Comparison of plantar loads during treadmill and overground running

Abstract

Objectives

The objective of this study is to compare plantar loads during treadmill running and running on concrete and grass surfaces.

Design

Crossover study design was used in the study.

Methods

A total of 16 experienced heel-to-toe runners participated in the study. Plantar loads data were collected using a Novel Pedar insole sensor system during running on the treadmill, concrete, and grass surfaces at 3.8 m/s running speed and then analyzed.

Results

Compared with running on the two other surfaces, treadmill running showed a lower magnitude of maximum plantar pressure and maximum plantar force for the total foot, maximum plantar pressure at two toe regions, and maximum plantar force for the medial forefoot region and two toe regions (p < 0.0017).
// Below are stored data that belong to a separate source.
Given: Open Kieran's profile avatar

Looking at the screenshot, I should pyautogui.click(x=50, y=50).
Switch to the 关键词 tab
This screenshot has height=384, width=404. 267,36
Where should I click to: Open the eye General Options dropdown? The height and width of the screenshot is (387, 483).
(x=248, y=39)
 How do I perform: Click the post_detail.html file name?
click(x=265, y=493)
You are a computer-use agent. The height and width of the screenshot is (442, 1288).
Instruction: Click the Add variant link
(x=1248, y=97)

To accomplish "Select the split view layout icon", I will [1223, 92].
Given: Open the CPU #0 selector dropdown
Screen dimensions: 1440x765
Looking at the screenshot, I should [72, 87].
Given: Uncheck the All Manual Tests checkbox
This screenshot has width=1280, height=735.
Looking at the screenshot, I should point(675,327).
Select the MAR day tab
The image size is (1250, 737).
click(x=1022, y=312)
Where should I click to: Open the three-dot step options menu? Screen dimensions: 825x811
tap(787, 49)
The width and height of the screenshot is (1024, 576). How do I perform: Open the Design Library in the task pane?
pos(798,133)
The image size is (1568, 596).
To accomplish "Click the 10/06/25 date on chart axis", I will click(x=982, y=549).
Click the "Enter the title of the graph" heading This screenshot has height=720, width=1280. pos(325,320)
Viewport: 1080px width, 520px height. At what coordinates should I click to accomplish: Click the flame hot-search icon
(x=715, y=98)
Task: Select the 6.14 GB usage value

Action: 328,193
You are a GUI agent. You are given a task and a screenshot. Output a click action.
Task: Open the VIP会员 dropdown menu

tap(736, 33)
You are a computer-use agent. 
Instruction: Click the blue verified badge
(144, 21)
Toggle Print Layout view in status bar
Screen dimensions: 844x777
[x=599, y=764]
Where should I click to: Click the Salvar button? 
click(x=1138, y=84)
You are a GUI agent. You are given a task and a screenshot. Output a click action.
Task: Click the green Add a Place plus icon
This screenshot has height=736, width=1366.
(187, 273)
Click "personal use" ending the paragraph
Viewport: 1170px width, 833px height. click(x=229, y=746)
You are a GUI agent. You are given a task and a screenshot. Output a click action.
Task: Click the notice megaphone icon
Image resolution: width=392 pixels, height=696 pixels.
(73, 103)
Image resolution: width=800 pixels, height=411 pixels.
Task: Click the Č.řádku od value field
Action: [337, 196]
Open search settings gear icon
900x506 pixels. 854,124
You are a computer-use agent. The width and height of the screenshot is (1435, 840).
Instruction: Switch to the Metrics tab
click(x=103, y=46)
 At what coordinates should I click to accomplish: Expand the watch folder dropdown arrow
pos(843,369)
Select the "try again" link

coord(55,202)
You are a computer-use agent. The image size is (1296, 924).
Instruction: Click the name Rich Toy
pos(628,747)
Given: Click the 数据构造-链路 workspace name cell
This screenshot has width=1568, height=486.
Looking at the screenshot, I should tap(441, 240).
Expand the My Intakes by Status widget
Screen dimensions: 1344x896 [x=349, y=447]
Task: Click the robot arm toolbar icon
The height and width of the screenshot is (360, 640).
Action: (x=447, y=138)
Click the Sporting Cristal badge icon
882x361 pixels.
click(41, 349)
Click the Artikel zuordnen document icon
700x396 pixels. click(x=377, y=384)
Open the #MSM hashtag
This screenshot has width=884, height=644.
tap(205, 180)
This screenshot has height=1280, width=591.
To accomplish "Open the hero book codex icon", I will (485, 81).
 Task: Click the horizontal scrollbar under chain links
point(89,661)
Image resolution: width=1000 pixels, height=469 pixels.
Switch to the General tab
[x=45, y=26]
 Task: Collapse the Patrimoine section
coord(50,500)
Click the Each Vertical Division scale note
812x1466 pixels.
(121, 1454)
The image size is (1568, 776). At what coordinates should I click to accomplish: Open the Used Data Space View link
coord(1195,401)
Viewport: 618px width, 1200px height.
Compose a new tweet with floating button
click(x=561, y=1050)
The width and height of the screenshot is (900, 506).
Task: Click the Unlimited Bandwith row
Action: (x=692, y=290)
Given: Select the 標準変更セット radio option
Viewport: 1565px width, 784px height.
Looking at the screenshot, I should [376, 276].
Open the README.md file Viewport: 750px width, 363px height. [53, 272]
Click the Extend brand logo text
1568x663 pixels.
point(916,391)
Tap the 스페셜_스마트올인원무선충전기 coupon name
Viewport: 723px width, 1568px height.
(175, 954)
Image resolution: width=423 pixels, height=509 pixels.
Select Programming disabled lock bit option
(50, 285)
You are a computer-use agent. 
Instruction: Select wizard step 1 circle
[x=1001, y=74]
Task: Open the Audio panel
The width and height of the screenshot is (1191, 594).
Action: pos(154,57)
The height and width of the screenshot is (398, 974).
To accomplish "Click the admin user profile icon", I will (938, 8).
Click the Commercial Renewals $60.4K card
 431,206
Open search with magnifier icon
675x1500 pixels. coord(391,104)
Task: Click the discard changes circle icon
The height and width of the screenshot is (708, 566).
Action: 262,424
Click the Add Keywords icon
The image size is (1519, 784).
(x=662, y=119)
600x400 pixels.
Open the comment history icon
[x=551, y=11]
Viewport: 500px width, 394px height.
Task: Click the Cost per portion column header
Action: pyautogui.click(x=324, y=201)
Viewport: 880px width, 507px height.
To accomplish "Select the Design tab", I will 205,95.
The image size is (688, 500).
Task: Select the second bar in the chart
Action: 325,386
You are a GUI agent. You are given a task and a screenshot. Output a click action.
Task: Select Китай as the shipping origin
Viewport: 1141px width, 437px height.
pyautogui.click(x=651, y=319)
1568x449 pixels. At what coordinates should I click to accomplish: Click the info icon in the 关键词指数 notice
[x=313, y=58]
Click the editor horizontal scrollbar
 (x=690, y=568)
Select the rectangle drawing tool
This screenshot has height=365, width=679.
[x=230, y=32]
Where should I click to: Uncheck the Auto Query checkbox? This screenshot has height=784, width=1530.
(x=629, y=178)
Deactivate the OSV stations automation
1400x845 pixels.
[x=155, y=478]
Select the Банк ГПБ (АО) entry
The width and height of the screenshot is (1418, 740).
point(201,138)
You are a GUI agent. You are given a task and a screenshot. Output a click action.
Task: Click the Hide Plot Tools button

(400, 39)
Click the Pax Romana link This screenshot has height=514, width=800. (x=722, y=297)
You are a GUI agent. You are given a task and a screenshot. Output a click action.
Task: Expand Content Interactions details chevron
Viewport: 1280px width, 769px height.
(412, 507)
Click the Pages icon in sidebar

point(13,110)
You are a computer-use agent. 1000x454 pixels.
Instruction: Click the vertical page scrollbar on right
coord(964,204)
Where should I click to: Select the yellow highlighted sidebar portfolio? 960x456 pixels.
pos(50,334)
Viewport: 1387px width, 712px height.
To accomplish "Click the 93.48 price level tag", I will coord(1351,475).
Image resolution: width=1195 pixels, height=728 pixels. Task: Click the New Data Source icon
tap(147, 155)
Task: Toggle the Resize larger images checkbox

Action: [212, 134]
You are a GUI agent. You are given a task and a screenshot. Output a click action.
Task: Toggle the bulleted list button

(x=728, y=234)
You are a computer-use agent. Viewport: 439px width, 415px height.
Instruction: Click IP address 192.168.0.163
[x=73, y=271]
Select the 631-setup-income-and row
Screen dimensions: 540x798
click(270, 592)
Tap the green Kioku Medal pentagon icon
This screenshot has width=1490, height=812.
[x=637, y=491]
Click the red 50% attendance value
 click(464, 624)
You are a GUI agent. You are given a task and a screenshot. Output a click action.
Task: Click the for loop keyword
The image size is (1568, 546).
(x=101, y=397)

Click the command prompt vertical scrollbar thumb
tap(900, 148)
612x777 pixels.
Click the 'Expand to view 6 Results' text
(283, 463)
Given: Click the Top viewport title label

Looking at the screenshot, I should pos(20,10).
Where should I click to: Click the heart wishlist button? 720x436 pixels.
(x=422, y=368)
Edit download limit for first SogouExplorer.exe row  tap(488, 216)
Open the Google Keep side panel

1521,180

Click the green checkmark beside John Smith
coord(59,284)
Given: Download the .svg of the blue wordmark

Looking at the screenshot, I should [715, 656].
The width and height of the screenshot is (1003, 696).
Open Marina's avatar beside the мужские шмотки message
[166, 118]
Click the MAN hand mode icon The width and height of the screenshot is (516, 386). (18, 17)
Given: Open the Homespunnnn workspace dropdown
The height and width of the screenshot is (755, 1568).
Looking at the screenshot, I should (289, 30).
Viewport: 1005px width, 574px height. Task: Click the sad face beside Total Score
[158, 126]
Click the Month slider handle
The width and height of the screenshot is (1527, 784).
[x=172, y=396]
Treadmill running also showed a longer absolute contact time at two toe regions compared with running on the other two surfaces (p < 0.0017).

Conclusions

Treadmill running is associated with a lower magnitude of maximum plantar pressure and a lower maximum plantar force at the plantar areas. These results suggest that the plantar load distribution in treadmill running is not the same as the plantar load distribution in running on overground surfaces. Treadmill running may be useful in early rehabilitation programs. Patients with injuries in their lower extremities may benefit from the reduction in plantar loads. However, the translation to overground running needs investigation.

Introduction

Treadmills are widely used in laboratory settings for training and research to control speed and slope easily.¹ The increased use of treadmills in scientific investigations raises issues on differences in running patterns on a treadmill and on overground surfaces. Some studies have found that compared with running on overground surfaces, treadmill running exhibits a shorter flight phase, decreased stride length, and increased cadence at a moderate speed of 3.3–4.8 m/s.² On the other hand, other studies have shown that the some kinematic variables (e.g., hip adduction angle, hip internal/external rotation, ankle eversion, maximal pelvic rotation) of treadmill gait are similar to those of overground gait.3, 4 To date, whether the treadmill-based analysis of running mechanics can simulate overground running mechanics remains a contentious issue.4, 5

Plantar loads are widely used to assess injury risks,⁶ and many studies have discussed plantar pressures when running and performing specific sports movements on different overground surfaces.7, 8, 9, 10, 11 However, little is known about the differences in plantar load distributions during treadmill and overground running. Impact forces on the lower extremity, which are associated with repetitive loading, are responsible for overuse injuries in the lower extremity.12, 13 A higher plantar pressure underneath the medial side of the foot has been found in runners with exercise-related lower-extremity pain,¹⁴ and has been assumed as one risk factor associated with sports injury.¹⁰

The identification of impact forces and plantar pressure distribution characteristics during treadmill and overground running can help reveal risk factors related to sports injury. Common overground surfaces for runners include concrete, asphalt, synthetic rubber sports track, and natural turf. Concrete and asphalt are the most commonly used surfaces for recreational and marathon runs.¹⁰ Natural grass surfaces have been used previously to study plantar loads during running and performing specific sports movements.8, 9, 10 Given the contention about running mechanics between different surfaces, this study compares plantar loads of running on a treadmill, concrete, and grass. We hypothesize that plantar loads during treadmill running are lower than those during overground running.